Christian Legal Society’s Work For Religious Liberty in the HHS Mandate Fight
For over two years, Christian Legal Society’s Center for Law and Religious Freedom has tried to persuade the executive, legislative, and judicial branches to protect religious liberty against the HHS Mandate. In the Supreme Court, CLS led a coalition of religious and civil liberties organizations that filed a brief, authored by Professor Douglas Laycock, in support of religious business owners’ challenges to the Mandate. CLS urged the Court to protect all Americans’ religious liberty by accurately interpreting and fully enforcing the Religious Freedom Restoration Act (“RFRA”). CLS and many of the organizations on the brief actively participated in the effort to pass RFRA, which has been the guardian of Americans’ religious freedom for two decades.

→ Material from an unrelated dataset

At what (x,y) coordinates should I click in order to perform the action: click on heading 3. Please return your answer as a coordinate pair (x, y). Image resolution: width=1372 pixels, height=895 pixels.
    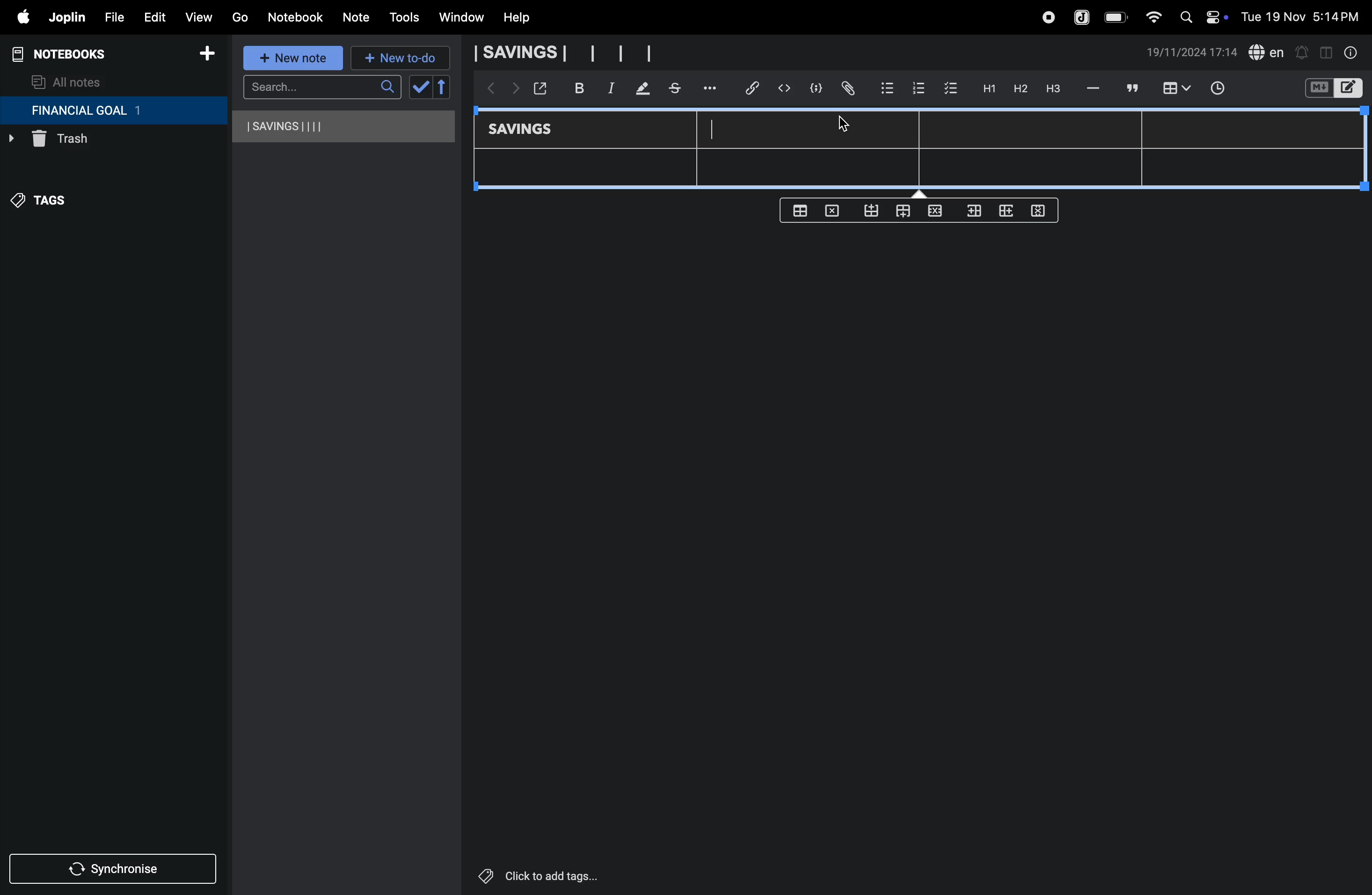
    Looking at the image, I should click on (1053, 89).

CLS’s Center has filed 16 briefs in the federal courts of appeals, including a brief in support of the Little Sisters of the Poor’s challenge to the Mandate. The Center sent two comment letters to the U.S. Department of Health and Human Services and signed onto several letters asking the President and the HHS Secretary to reconsider the ill-advised Mandate. The Center has written several articles addressing the Mandate’s problems. The Center co-sponsored two events observing RFRA’s 20th anniversary and celebrating RFRA’s protection of religious liberty.